Georgia State Forecast

Economist says job growth, exports to slow

by Walter C. Jones

ATLANTA (Morris News)  – Georgia’s job growth and exports will be slower in 2013 than last year, and the unemployment rate will hold steady, according to a forecast released Wednesday by the Economic Forecasting Center at Georgia State University.

“We have survived election uncertainties and fiscal-cliff hijinks, wrote Rajeev Dhawan, director of the center. “Have we turned a corner at the state and metro (Atlanta) level? The answer is a conditional yes.”

The state’s economy will continue to expand for the rest of this year with little risk of falling back into recession. Overall job creation will result in 63,200 new hires compared to 70,300 last year. Still, that’s an improvement over the 32,500 new jobs of 2011.

The education/ healthcare sector which has generally been chugging along throughout the recession will accelerate its job production, the forecast predicts, because questions about the Affordable Care Act are settled.
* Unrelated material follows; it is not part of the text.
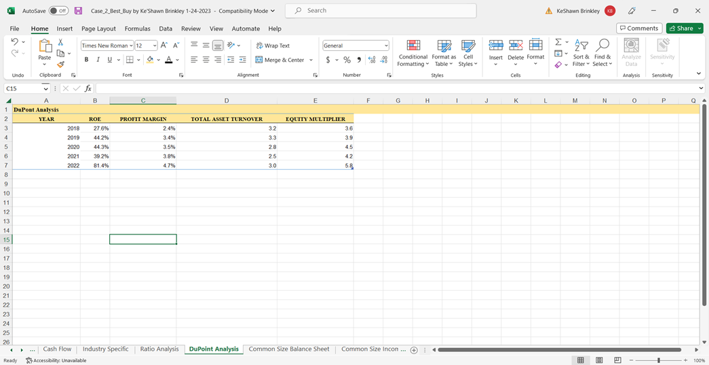Apply percent style to number

click(347, 60)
“Knowing that the act will not be repealed, many hospitals are gearing up for expansion,” Dhawan said.

That’s also fueling growth in the information-technology sector which is supporting the law’s mandate for electronic medical records. Since the U.S. Supreme Court upheld the law and the voters re-elected its sponsor, President Barack Obama, the IT sector added 2,300 jobs, more than half of the sector’s annual growth. GSU is forecasting it will add 4,000 jobs annually for the next 10 years.
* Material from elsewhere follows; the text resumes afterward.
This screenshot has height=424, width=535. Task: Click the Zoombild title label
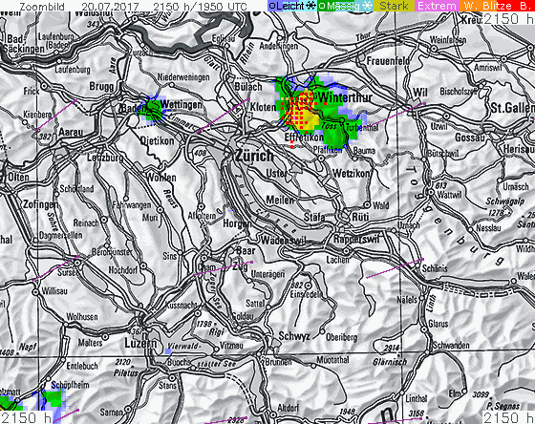[x=41, y=6]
Just hours after Dhawan released his forecast, Gov. Nathan Deal announced that the Ernst & Young consulting firm is opening a global IT center in Georgia with 400 new jobs.

“Georgia’s talent, affordability and willingness to embrace and support cutting-edge innovation have drawn quite a wave of technology-focused investment lately,” said Deal.

On the other hand, exports are weakening due to troubled overseas markets which erode employment for Georgia exporters. Europe’s debt crisis, Japan’s recession and China’s inflation-fighting capital freeze all limit demand for Georgia-made exports like jet planes, cars and poultry, compared to last year’s blistering sales.

Georgia’s exports hit a record last year, for the fourth year in a row.

Economic Development Commissioner Chris Cummiskey told the Savannah Morning News Tuesday that despite the global weakness in demand, the state can still boost its international sales.

“With the fastest-growing port in the country and a proactive trade team, it’s no accident our numbers are growing,” he said. “Prioritizing the proposed deepening of the Savannah Ports will only add to our companies’ trade successes.”